Input material:
----
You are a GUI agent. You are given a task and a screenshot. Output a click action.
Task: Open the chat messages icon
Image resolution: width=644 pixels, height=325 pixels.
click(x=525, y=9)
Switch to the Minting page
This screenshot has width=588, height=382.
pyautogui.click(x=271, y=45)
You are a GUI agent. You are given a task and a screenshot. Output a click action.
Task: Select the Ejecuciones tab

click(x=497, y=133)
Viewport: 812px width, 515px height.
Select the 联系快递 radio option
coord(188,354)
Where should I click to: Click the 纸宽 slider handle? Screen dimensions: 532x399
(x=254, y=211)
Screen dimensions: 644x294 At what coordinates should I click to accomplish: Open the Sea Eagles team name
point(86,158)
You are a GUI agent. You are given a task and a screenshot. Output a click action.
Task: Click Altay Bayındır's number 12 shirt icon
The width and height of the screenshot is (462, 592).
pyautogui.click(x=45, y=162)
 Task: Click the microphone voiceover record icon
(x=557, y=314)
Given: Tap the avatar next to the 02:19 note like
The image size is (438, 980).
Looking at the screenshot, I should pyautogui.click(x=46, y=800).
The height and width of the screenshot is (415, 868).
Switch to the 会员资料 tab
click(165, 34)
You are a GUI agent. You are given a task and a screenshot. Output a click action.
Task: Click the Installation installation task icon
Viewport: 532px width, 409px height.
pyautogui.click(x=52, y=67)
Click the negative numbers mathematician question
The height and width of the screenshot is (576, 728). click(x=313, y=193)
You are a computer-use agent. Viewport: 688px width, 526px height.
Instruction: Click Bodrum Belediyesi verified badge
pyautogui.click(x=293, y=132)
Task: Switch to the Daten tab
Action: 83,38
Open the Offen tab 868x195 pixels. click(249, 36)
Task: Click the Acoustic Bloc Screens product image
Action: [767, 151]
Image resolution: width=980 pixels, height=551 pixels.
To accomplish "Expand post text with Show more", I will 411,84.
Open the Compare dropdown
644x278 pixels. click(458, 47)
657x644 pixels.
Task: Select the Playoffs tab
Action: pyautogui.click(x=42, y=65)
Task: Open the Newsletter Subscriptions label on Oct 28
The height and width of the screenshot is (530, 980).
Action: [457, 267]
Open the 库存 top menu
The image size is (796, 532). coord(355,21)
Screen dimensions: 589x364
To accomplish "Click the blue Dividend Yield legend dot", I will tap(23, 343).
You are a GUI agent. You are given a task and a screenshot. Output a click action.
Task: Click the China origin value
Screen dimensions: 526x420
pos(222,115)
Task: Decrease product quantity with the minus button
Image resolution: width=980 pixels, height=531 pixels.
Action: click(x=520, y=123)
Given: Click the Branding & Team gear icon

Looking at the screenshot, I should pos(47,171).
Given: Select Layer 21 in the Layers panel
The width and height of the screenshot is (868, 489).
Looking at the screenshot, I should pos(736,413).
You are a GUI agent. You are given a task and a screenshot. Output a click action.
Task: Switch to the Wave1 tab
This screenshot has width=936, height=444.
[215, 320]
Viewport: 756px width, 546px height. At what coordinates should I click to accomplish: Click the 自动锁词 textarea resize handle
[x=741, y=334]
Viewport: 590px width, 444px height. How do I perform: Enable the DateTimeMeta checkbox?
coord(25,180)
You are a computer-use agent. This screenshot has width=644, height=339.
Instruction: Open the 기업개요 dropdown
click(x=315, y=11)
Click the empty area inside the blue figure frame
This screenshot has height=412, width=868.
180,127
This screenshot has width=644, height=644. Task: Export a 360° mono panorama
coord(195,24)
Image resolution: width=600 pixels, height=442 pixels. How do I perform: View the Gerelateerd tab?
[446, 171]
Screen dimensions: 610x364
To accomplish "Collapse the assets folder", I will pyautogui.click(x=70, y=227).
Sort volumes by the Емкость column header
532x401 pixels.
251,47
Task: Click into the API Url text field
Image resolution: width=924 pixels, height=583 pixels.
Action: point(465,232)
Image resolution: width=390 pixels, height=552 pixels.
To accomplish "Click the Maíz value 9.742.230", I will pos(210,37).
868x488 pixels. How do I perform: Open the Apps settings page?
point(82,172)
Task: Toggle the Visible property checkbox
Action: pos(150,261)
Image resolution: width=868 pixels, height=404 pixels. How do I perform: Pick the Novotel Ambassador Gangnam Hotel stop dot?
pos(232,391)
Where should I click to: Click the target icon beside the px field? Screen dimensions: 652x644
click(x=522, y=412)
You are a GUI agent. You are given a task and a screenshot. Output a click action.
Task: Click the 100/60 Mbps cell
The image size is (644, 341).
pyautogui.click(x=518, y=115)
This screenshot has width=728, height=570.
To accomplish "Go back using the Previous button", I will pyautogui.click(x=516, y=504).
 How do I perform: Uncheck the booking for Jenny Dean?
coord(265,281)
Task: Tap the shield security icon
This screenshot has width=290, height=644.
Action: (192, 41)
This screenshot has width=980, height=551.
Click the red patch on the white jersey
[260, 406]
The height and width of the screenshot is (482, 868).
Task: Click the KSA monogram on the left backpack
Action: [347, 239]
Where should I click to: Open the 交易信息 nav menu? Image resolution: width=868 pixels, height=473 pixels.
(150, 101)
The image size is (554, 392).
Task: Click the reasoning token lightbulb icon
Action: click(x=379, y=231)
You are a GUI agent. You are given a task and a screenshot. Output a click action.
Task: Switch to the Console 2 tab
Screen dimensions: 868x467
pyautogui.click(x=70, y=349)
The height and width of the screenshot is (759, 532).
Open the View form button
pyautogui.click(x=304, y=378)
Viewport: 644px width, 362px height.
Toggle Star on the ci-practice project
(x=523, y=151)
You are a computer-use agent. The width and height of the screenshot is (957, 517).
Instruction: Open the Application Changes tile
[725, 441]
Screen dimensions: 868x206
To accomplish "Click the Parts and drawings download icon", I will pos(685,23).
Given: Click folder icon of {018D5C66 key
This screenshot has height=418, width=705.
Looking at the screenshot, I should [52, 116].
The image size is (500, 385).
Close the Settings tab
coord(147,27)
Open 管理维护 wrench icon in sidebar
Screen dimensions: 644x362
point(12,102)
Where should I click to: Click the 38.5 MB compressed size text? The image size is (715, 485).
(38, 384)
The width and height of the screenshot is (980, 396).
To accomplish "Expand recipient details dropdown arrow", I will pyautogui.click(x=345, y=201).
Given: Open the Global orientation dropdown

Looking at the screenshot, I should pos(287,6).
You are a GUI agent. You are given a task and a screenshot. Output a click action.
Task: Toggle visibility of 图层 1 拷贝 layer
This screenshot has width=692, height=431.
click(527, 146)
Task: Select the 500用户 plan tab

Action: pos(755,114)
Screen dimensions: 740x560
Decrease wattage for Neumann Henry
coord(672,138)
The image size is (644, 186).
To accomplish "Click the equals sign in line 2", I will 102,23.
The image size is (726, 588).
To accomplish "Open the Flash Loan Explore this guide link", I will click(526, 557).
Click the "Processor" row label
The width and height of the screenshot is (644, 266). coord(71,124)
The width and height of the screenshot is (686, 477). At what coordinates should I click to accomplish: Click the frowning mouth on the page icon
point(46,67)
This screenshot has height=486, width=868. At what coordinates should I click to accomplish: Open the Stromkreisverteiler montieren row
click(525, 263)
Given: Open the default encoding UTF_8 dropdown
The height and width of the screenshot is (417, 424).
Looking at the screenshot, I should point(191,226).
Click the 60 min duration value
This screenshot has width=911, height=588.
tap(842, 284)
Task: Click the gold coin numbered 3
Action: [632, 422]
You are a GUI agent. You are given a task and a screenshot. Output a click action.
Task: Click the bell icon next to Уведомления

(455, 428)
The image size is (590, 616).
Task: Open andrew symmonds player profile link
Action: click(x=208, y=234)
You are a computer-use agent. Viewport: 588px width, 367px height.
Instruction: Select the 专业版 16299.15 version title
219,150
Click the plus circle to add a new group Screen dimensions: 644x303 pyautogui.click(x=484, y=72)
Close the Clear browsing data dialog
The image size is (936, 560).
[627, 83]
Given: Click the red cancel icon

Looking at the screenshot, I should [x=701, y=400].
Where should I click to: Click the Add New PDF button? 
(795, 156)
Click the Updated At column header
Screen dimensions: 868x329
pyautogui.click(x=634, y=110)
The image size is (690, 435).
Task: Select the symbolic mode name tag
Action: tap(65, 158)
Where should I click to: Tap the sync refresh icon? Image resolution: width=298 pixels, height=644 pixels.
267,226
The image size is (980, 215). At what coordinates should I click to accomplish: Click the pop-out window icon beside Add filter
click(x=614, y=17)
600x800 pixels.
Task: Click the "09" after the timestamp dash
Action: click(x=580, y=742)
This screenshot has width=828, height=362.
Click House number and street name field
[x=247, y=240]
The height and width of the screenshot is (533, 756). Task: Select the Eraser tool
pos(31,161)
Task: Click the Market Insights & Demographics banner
----
Work to be completed: Copy each line above that contains the word "value".

Written answer:
Task: Click the China origin value
To accomplish "Click the Maíz value 9.742.230", I will pos(210,37).
Click the 60 min duration value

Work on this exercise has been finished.